→ **SOURCE PASSAGE**:
Brain scans allow doctors to ‘see’ pain
The days of rating your pain level on a scale of 1 to 10 at your doctor’s office may be coming to an end. New research published in the New England Journal of Medicine has unlocked a way for doctors to use a functional MRI (fMRI) to ‘see’ the pain level of a patient without relying on the subjective and unreliable ‘1 to 10’ rating system.
For the study, researchers at the University of Colorado Boulder performed fMRI scans on the brains of 114 volunteers while they were being exposed to varying degrees of heat from pleasantly warm to painfully hot.
An fMRI brain scan is different from a normal MRI brain scan because rather than taking a still picture of the brain (as a normal MRI does) an fMRI allows doctors to observe brain patterns in motion, similar to the difference between a still picture and a video.

→ **TASK REQUIREMENTS**:
A – Answer these questions using the article on brain scans and pain:
(i) In which journal was the new research published?
(ii) How many volunteers had their brains scanned?
(iii) What were the volunteers exposed to during the scans?
B – Supply the next part of the article on brain scans and pain, starting after its last sentence.
The records that come next have no connection to the article on brain scans and pain.

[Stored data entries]
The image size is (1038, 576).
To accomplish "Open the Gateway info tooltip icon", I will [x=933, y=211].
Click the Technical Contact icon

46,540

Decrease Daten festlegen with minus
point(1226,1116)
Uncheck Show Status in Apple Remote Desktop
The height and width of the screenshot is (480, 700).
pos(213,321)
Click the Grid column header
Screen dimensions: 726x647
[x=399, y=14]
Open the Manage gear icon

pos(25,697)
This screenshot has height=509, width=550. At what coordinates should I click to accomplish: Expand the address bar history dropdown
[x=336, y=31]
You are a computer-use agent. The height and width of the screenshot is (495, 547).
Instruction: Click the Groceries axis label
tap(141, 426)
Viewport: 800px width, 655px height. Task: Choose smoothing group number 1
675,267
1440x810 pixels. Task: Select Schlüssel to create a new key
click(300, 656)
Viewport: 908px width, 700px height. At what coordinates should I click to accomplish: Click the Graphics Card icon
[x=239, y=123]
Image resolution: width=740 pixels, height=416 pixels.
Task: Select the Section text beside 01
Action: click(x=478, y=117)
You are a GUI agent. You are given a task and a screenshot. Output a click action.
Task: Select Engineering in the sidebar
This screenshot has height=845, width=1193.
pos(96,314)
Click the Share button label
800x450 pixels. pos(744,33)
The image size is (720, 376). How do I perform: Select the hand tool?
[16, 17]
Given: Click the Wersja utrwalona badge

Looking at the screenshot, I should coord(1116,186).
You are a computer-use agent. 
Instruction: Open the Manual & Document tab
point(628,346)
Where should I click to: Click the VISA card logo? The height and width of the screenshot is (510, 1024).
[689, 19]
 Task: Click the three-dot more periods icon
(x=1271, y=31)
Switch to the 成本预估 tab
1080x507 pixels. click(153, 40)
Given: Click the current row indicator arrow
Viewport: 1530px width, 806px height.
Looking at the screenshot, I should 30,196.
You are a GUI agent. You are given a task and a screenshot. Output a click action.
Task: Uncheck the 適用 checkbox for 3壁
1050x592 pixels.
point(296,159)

→ **TASK RESPONSES**:
A –
(i) The New England Journal of Medicine
(ii) 114
(iii) Varying degrees of heat, from pleasantly warm to painfully hot

B –
The fMRI scans of the volunteers in the study showed a particular neurological signature in the brain that predicted with 90 to 100 percent accuracy whether the volunteer was experiencing painful heat or non-painful warmth. Even more encouraging is that the neurological patterns were not unique from patient to patient but seemed to be consistent for all the volunteers.
Further research will focus on finding neurological patterns for different kinds of pain like pressure pain, mechanical pain or emotional pain. Of course, more research is required before these kinds of pain predictions will be useful in a clinical setting.